Respiratory syncytial virus (RSV) is a single-stranded, negative-sense RNA virus in the family and genus that can cause severe disease in infants, immunocompromised adults, and the elderly. The RSV viral RNA-dependent RNA polymerase (vRdRp) complex is composed of the phosphoprotein (P) and the large polymerase protein (L). The P protein is constitutively phosphorylated by host kinases and has 41 serine (S) and threonine (T) residues as potential phosphorylation sites. To identify important phosphorylation residues in the P protein, we systematically and individually mutated all S and T residues to alanine (A) and analyzed their effects on genome transcription and replication by using a minigenome system. We found that the mutation of eight residues resulted in minigenome activity significantly lower than that of wild-type (WT) P. We then incorporated these mutations (T210A, S203A, T151A, S156A, T160A, S23A, T188A, and T105A) into full-length genome cDNA to rescue recombinant RSV. We were able to recover four recombinant viruses (with T151A, S156A, T160A, or S23A), suggesting that RSV-P residues T210, S203, T188, and T105 are essential for viral RNA replication. Among the four recombinant viruses rescued, rRSV-T160A caused a minor growth defect relative to its parental virus while rRSV-S156A had severely restricted replication due to decreased levels of genomic RNA. During infection, P-S156A phosphorylation was decreased, and when passaged, the S156A virus acquired a known compensatory mutation in L (L795I) that enhanced both WT-P and P-S156A minigenome activity and was able to partially rescue the S156A viral growth defect. This work demonstrates that residues T210, S203, T188, and T105 are critical for RSV replication and that S156 plays a critical role in viral RNA synthesis. RSV-P is a heavily phosphorylated protein that is required for RSV replication. In this study, we identified several residues, including P-S156, as phosphorylation sites that play critical roles in efficient viral growth and genome replication. Future studies to identify the specific kinase(s) that phosphorylates these residues can lead to kinase inhibitors and antiviral drugs for this important human pathogen.
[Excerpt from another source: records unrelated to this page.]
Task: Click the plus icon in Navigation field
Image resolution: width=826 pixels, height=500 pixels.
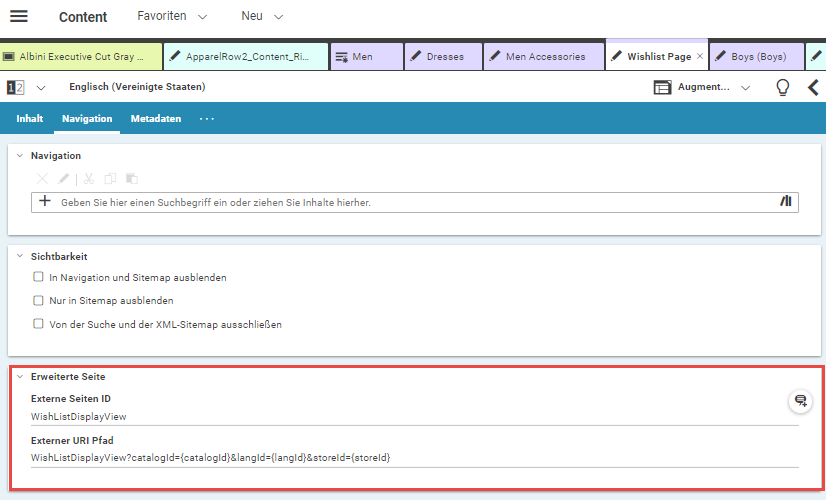Action: [x=44, y=201]
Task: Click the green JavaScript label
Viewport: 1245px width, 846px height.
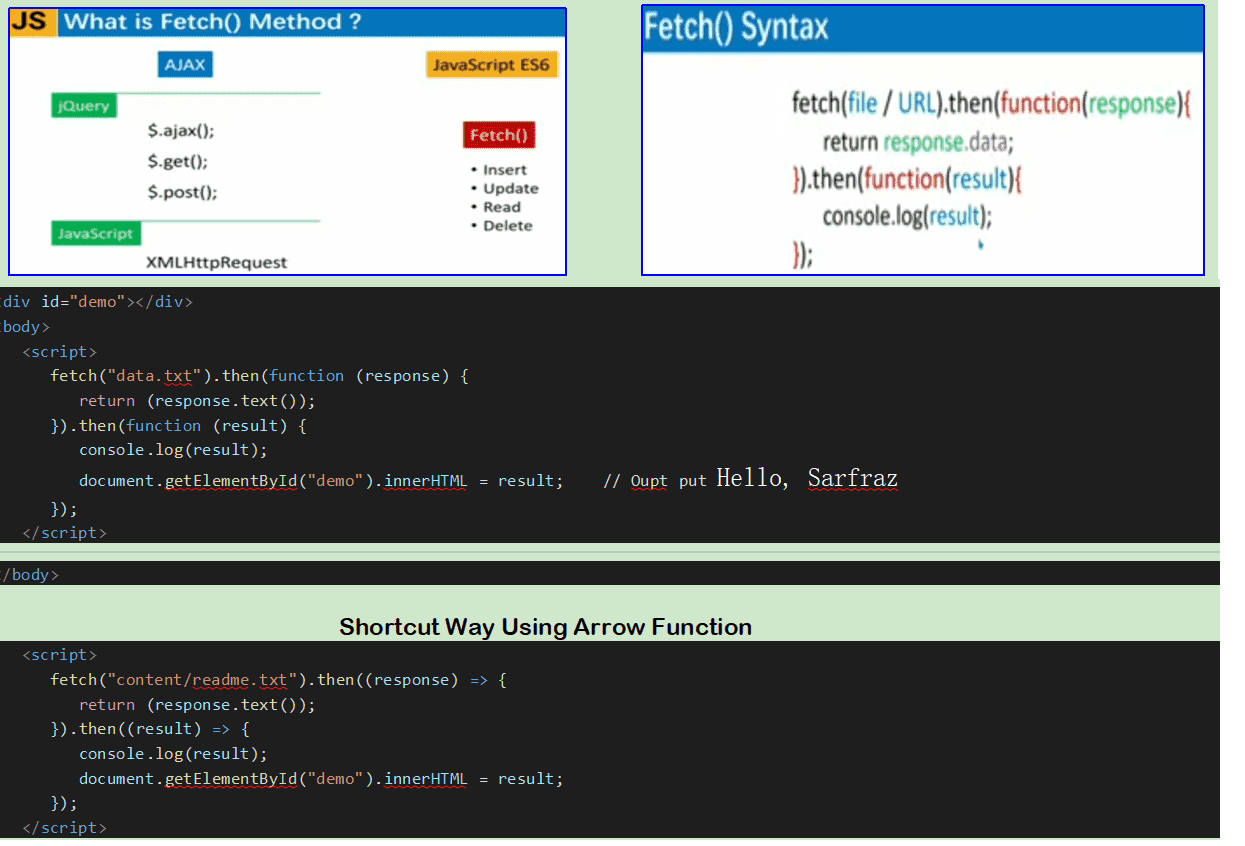Action: click(96, 233)
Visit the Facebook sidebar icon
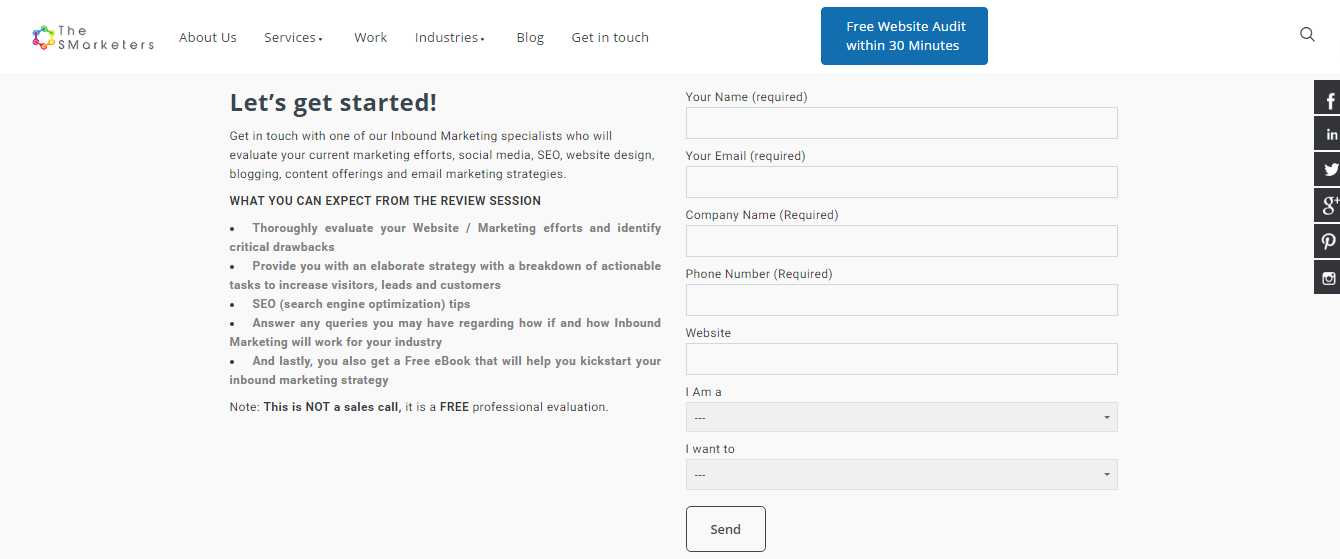Image resolution: width=1340 pixels, height=559 pixels. 1327,98
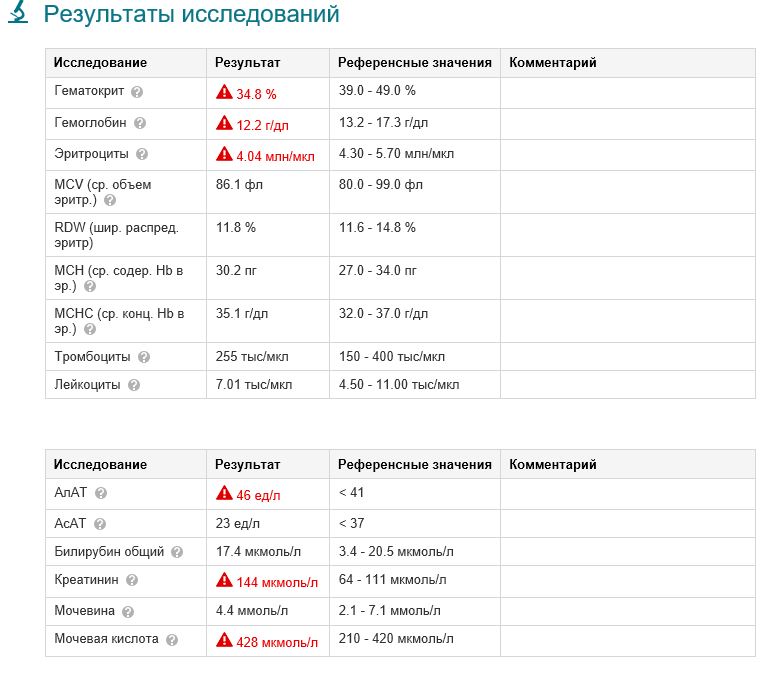The image size is (782, 682).
Task: Click the microscope icon by Результаты исследований
Action: pyautogui.click(x=17, y=14)
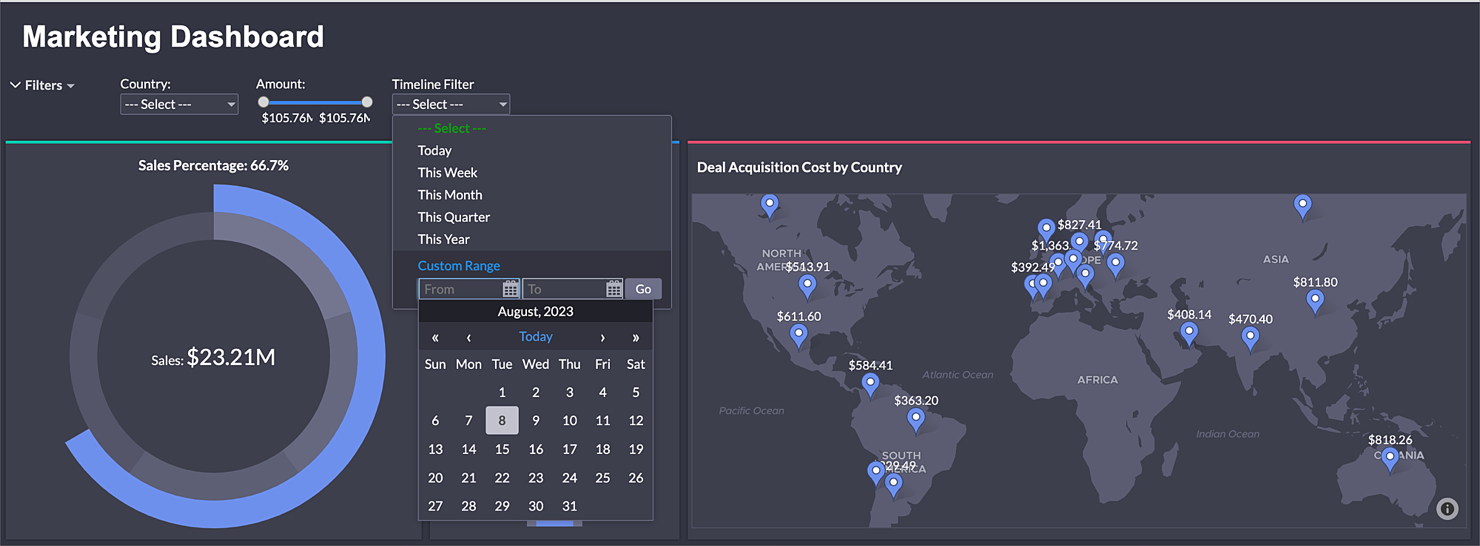Expand the Filters section
Screen dimensions: 1480x546
42,85
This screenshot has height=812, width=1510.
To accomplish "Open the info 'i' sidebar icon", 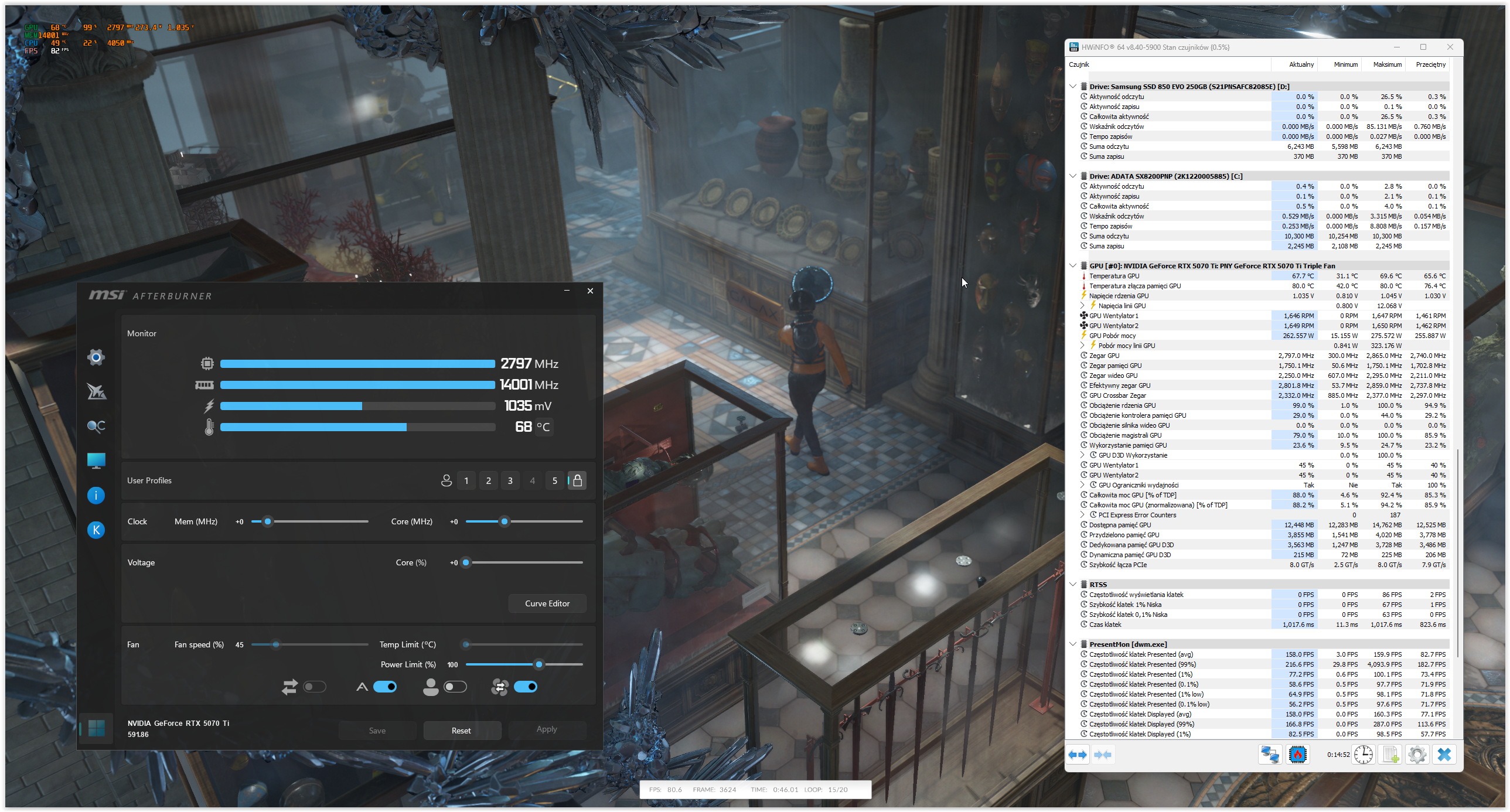I will point(96,496).
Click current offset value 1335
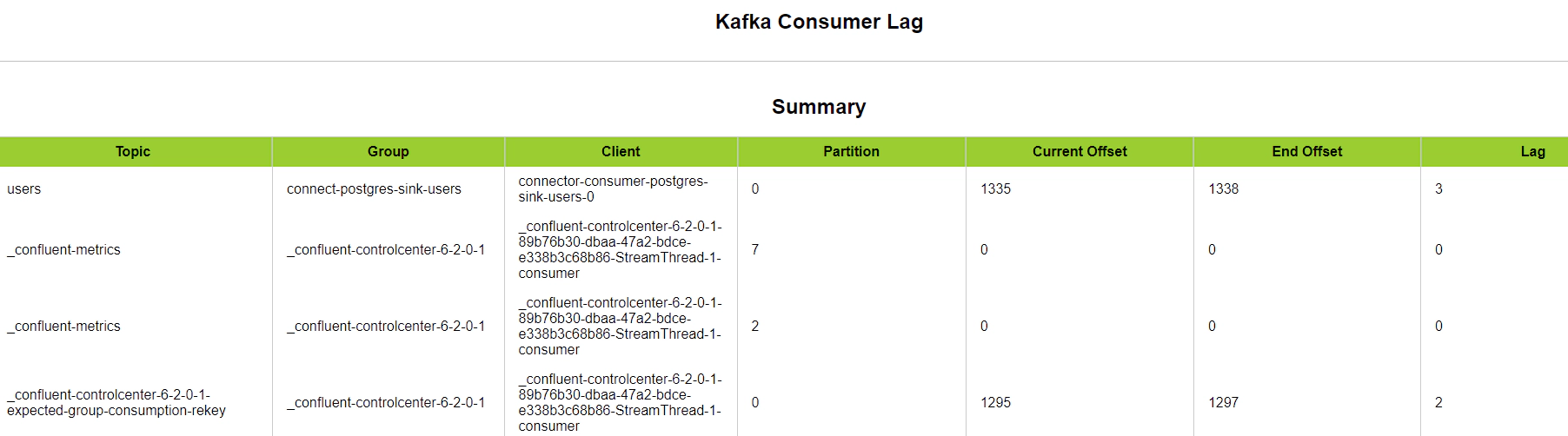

呼吸道合胞病毒(RSV)是一种单链、负链 RNA 病毒,属于 和 科,可导致婴儿、免疫功能低下的成年人和老年人罹患重病。RSV 病毒 RNA 依赖性 RNA 聚合酶(vRdRp)复合物由磷蛋白(P)和大聚合酶蛋白(L)组成。P 蛋白被宿主激酶持续磷酸化,有 41 个丝氨酸(S)和苏氨酸(T)残基作为潜在的磷酸化位点。为了确定 P 蛋白中的重要磷酸化残基,我们系统地逐个将所有 S 和 T 残基突变为丙氨酸(A),并使用小基因系统分析它们对基因组转录和复制的影响。我们发现,8 个残基的突变导致小基因活性显著低于野生型(WT)P。然后,我们将这些突变(T210A、S203A、T151A、S156A、T160A、S23A、T188A 和 T105A)整合到全长基因组 cDNA 中以拯救重组 RSV。我们能够恢复四种重组病毒(T151A、S156A、T160A 或 S23A),这表明 RSV-P 残基 T210、S203、T188 和 T105 对于病毒 RNA 复制是必需的。在拯救的四种重组病毒中,rRSV-T160A 相对于其亲本病毒表现出轻微的生长缺陷,而 rRSV-S156A 由于基因组 RNA 水平降低而导致复制受到严重限制。在感染过程中,P-S156 的磷酸化减少,在传代过程中,S156A 病毒在 L 中获得了一个已知的补偿突变(L795I),该突变增强了 WT-P 和 P-S156A 小基因的活性,并能够部分挽救 S156A 病毒的生长缺陷。这项工作表明,残基 T210、S203、T188 和 T105 对于 RSV 复制至关重要,而 S156 在病毒 RNA 合成中起着关键作用。RSV-P 是一种高度磷酸化的蛋白质,对于 RSV 复制是必需的。在这项研究中,我们确定了几个残基,包括 P-S156,作为磷酸化位点,它们在有效病毒生长和基因组复制中发挥着关键作用。未来识别特定激酶磷酸化这些残基的研究可以开发针对这种重要人类病原体的激酶抑制剂和抗病毒药物。